## REQUIREMENT
Return each line in the items below that contains the word "header". Case matters.

Word and element locating data:
——

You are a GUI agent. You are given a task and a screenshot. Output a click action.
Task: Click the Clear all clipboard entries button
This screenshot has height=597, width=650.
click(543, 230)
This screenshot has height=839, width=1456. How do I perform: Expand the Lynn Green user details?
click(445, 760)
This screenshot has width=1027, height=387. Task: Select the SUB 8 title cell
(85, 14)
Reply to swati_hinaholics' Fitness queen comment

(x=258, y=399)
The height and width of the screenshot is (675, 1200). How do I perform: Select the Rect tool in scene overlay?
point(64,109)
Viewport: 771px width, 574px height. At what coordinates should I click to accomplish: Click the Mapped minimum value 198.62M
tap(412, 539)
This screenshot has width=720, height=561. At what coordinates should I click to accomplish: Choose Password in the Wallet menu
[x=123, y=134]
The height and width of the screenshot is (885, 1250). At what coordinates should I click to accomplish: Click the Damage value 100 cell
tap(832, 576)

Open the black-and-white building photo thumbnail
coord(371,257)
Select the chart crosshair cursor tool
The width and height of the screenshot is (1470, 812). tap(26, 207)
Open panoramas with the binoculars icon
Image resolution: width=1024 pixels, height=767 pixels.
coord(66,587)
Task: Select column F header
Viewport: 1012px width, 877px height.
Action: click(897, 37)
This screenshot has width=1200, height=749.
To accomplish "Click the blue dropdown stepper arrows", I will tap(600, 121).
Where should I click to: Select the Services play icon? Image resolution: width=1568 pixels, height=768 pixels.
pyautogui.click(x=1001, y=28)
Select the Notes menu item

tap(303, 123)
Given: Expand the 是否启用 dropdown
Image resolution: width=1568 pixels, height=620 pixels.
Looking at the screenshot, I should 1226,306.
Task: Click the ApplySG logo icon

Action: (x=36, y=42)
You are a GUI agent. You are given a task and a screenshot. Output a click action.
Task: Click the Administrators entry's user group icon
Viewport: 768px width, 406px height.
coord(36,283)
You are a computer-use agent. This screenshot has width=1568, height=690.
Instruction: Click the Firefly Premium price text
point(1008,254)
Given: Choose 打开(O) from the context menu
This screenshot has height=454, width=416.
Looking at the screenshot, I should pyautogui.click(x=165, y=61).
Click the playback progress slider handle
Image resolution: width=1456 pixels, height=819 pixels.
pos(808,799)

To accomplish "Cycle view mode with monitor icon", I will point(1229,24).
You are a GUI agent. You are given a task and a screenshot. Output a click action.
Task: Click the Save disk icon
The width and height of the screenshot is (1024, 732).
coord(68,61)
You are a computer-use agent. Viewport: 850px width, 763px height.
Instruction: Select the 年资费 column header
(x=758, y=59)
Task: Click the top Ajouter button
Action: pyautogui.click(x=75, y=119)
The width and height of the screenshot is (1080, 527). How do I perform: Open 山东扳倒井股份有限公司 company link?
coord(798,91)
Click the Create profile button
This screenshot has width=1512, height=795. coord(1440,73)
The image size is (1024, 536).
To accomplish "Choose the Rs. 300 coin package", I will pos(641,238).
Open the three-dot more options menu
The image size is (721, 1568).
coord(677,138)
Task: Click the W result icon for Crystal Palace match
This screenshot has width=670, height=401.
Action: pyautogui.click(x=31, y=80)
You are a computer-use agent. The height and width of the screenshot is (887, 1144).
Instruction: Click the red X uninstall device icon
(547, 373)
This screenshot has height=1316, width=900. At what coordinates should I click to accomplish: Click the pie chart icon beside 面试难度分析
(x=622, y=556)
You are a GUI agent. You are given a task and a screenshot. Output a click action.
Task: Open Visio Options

——

## TASK RESPONSE
Task: Select column F header
Instruction: Select the 年资费 column header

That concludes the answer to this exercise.